WHAT YOU ARE ASKED TO DO.
Exactly the lines from the one containing "Open the Action Center notifications" through the end of the listing must make up the answer, with no pictures included.

RECORDED DATA.
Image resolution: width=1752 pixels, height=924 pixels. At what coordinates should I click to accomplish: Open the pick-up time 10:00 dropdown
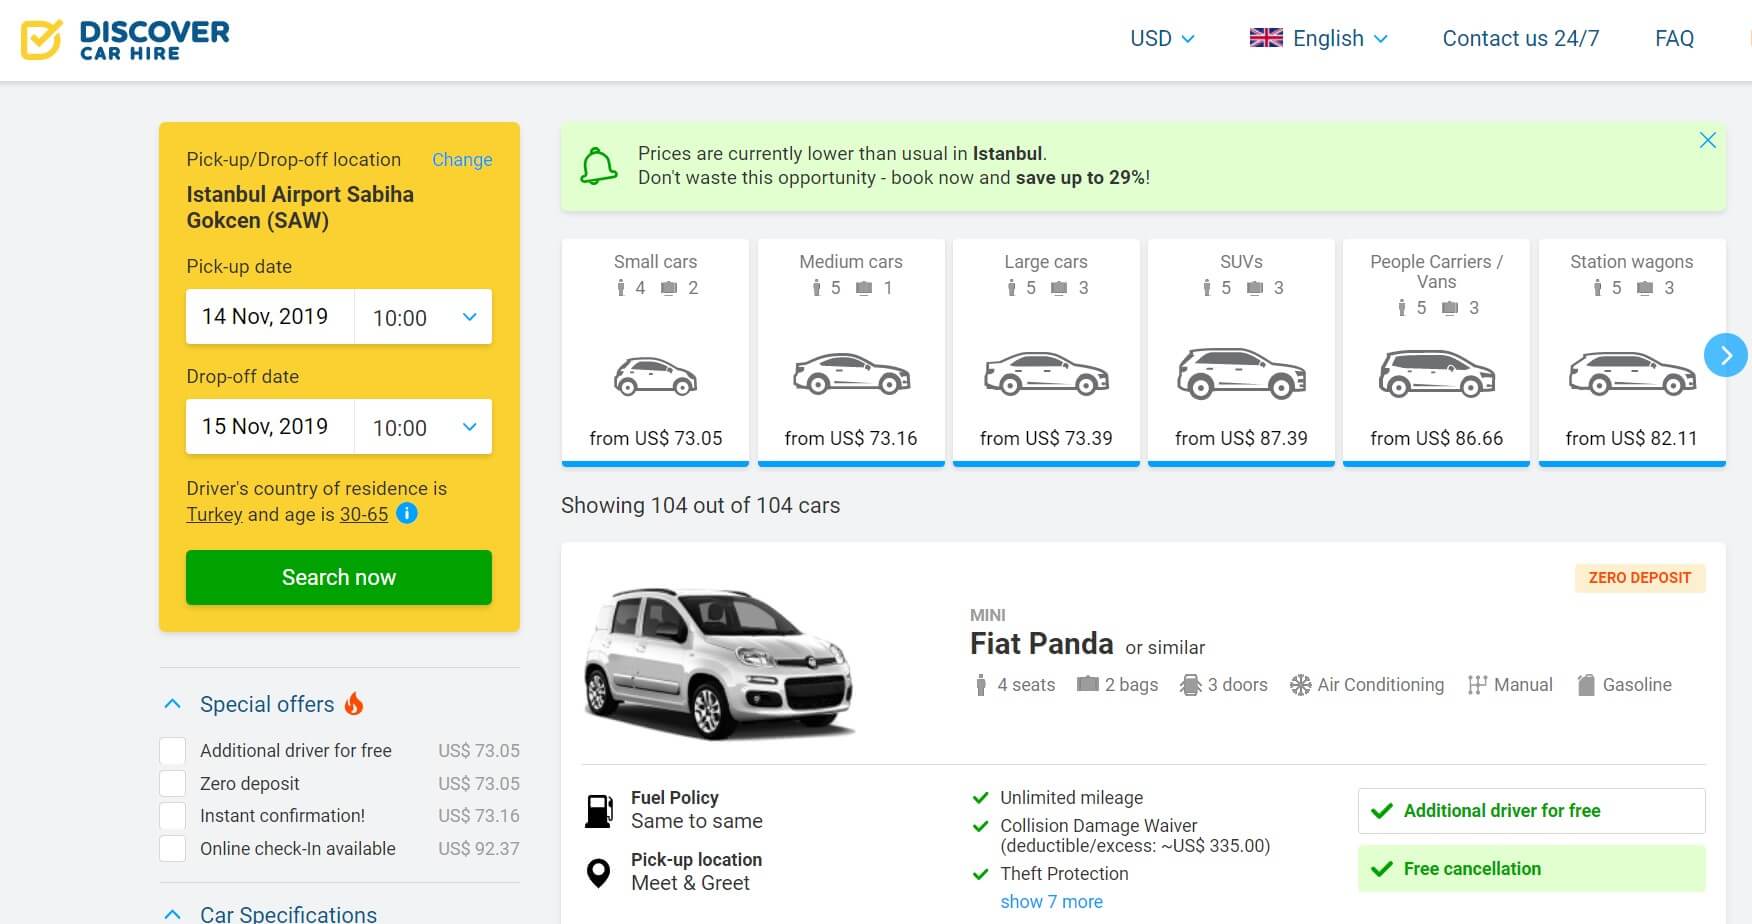point(423,317)
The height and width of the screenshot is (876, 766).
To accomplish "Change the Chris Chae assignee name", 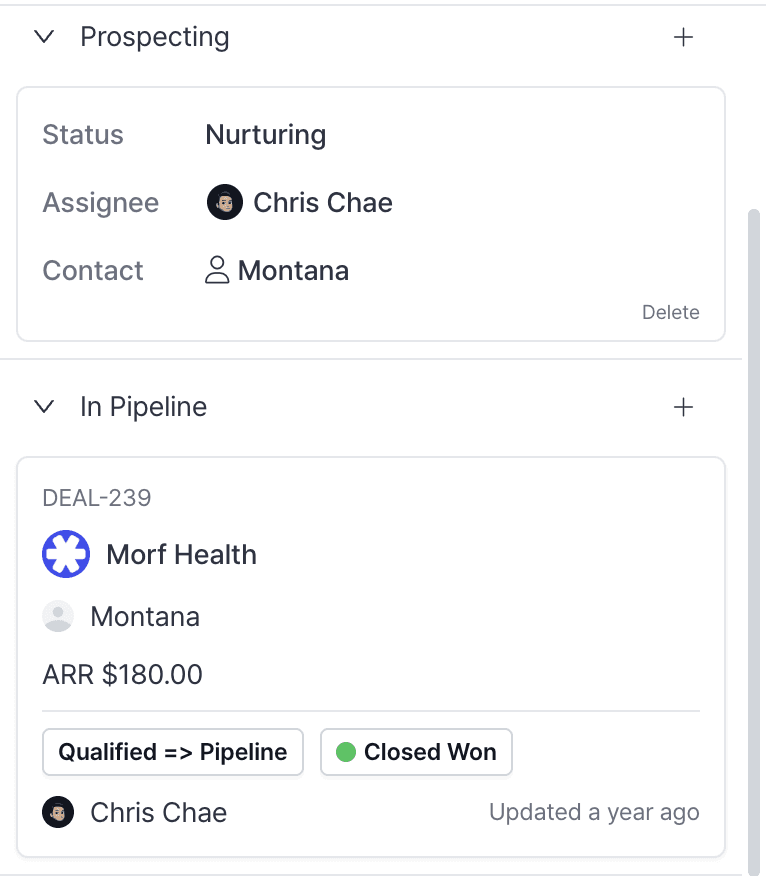I will [x=322, y=203].
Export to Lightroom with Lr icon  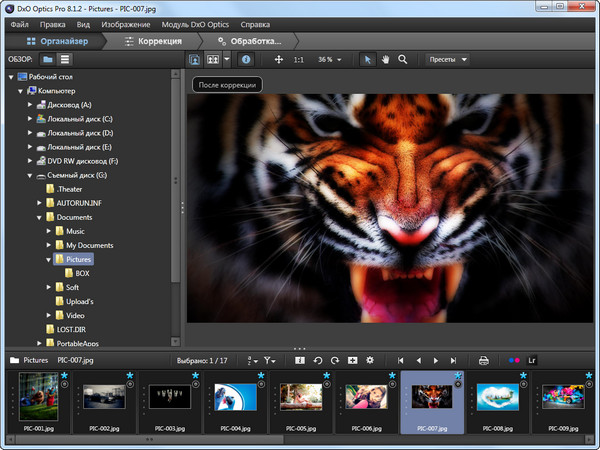[x=532, y=359]
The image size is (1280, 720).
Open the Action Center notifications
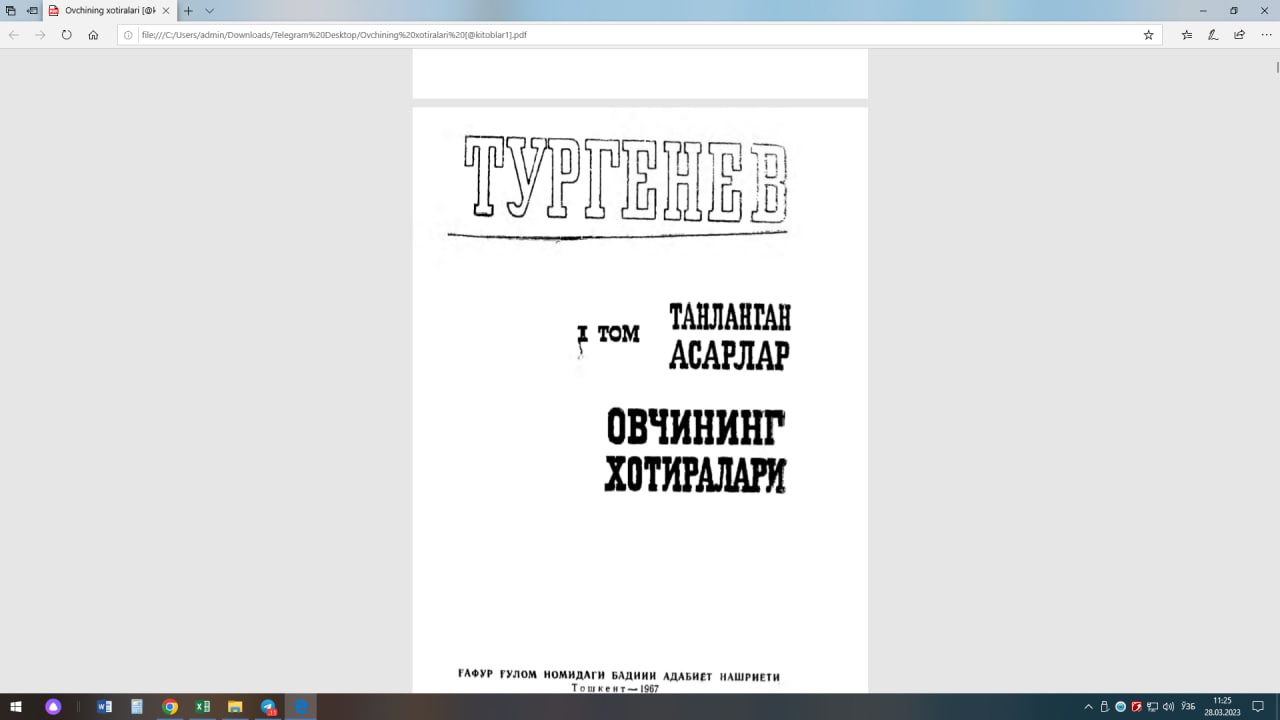pos(1258,708)
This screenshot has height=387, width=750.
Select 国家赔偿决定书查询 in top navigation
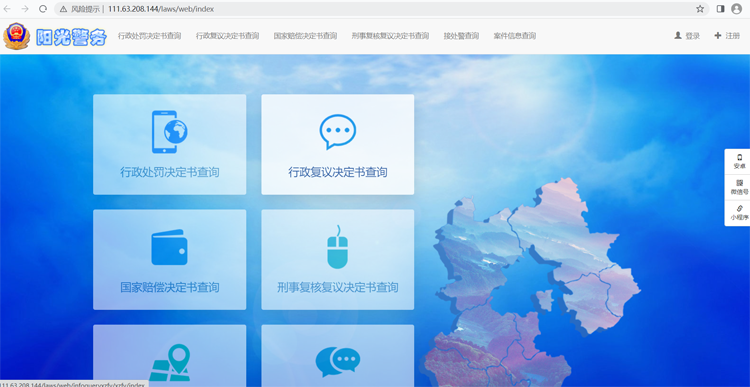coord(305,36)
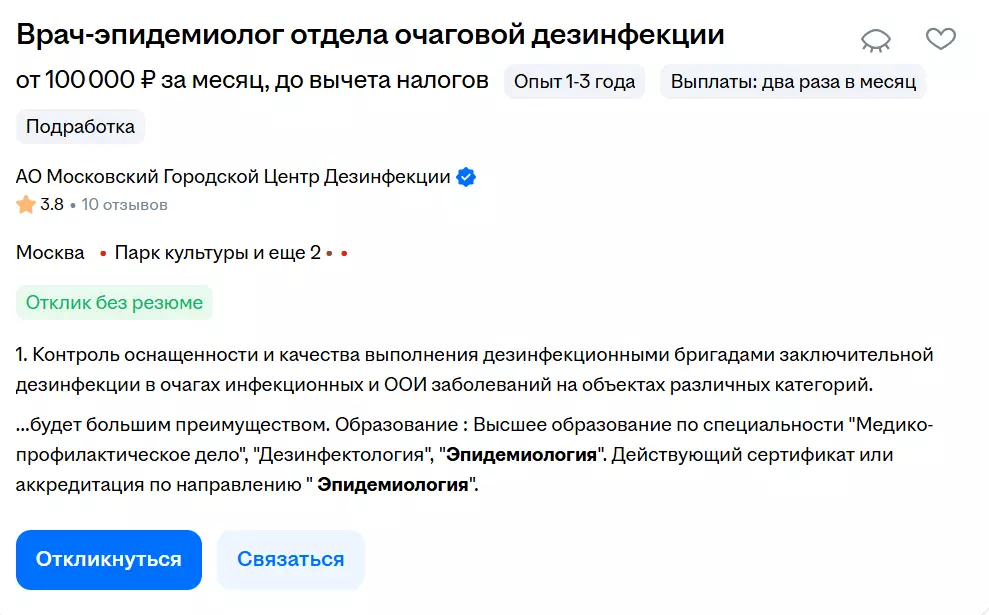The height and width of the screenshot is (615, 989).
Task: Open the vacancy title Врач-эпидемиолог отдела очаговой дезинфекции
Action: pyautogui.click(x=370, y=36)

YOUR RESPONSE.
Open the Action Center notifications
pos(1258,708)
This screenshot has height=387, width=750.
Select 国家赔偿决定书查询 in top navigation
coord(305,36)
The height and width of the screenshot is (615, 989).
Task: Open the vacancy title Врач-эпидемиолог отдела очаговой дезинфекции
Action: pyautogui.click(x=370, y=36)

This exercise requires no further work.